D'harawal elder, Frances Bodkin, clarifies the startlingly simple distinction between natural climate change and climate disruption bought about by human behaviour, primarily by industrialisation and consumerism (7). Global warming, the result of climate change, is a 'new' phenomenon, but only in the sense that it is an escalation and result of the historical processes that have gone on for centuries of industrialisation, with the associated increased demands for energy from coal-based sources and increased use of oil-based transport systems; colonisation, with the depletion of resources through extraction industries and dependency on imported consumer items; agriculture (methane emissions from livestock); and changes in land use such as large scale de-forestation and land clearing, depriving the planet of carbon sinks; the acidification of the oceans and more. The problem of climate change is not natural climate change; the problem is what we do on the Earth stemming from European hegemonic representations locked in binary oppositions between nature/culture, female/male and so on. The question is not to seek new definitions of Anthropogenic collective human agency, including us all together as geophysical forces, as Chakrabarty challenges us to re-think (10). Most of all, we need to acknowledge our complicity as Westerners—but we are not the lawmakers, merely the manipulators within the laws of geophysics.
As D'harawal elder Frances Bodkin finds, climate change is not just a recent affliction, but rather a continuous event. The affliction is what 'modern society's commercialisation and industrialisation have done to natural climate change' (7). Thus, climate change is an extension of 'more traditional forms of industrial pollution', which is the reverse of what Anthony Giddens, the important American sociologist, argues. He believes 'Scientists, and scientists alone have directed our attention to it' (Giddens 55). This is not the case, given the chorus of past and present warnings.
Let's open up the debate as fully as possible and not foreclose it too soon. Climate change or environmental devastation? Global warming or the consequences of unregulated industrialisation with no accounting of the environmental costs?
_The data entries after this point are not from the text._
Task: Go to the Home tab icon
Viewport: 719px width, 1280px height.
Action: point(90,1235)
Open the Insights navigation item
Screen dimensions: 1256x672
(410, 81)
The 'Long Anthropocene'? How does our reading of novels, in particular, shape our ethical values and how do those in turn concretely affect our environment? Is it the instrumental values of literature or its inspirational values that are important? Already we have two slightly different versions of climate change: changes in the planet's history and climate change as identified by scientists and others in the last century as a result of the 'greenhouse effect' (McKinnon 3).